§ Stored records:
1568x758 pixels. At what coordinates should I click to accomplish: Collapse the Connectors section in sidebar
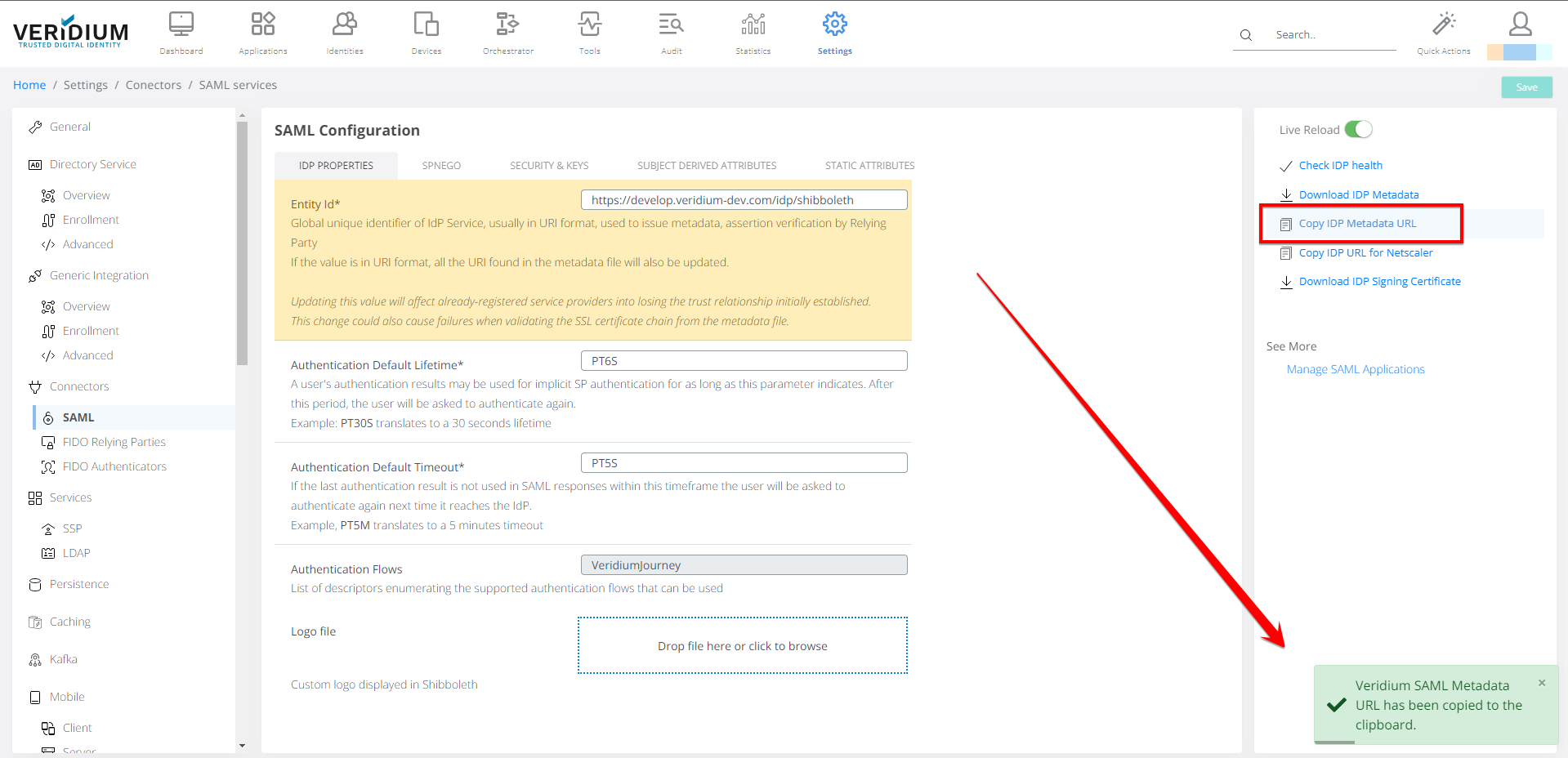pos(78,386)
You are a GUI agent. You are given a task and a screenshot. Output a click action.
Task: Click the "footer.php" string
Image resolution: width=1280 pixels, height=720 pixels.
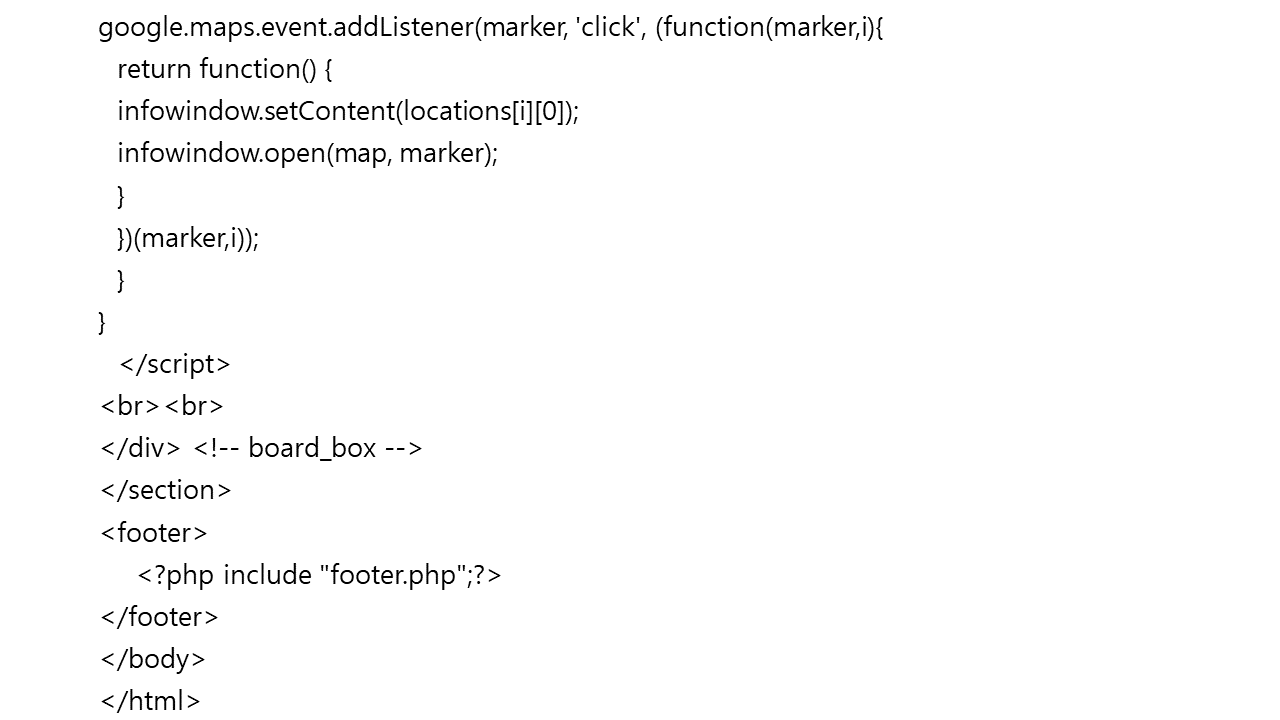(395, 576)
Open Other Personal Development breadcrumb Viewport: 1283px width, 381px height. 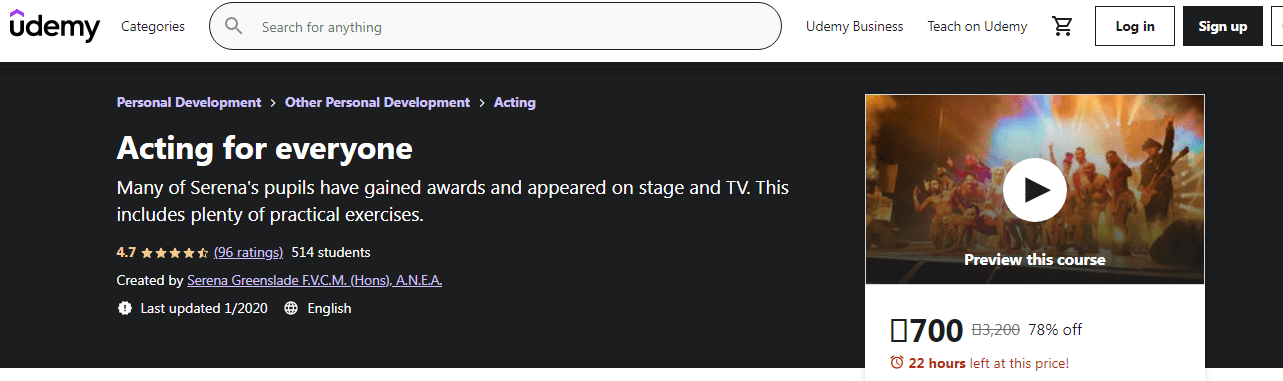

§ What is required: When you print the records above, keep them exact and leave out the pictures.

§ Response for this exercise:
1568x758 pixels. At what coordinates should I click to accomplish: Collapse the Connectors section in sidebar
pos(78,386)
You are a GUI agent. You are given a task and a screenshot. Output a click action.
Task: Click the "footer.php" string
Image resolution: width=1280 pixels, height=720 pixels.
(395, 576)
Open Other Personal Development breadcrumb Viewport: 1283px width, 381px height. 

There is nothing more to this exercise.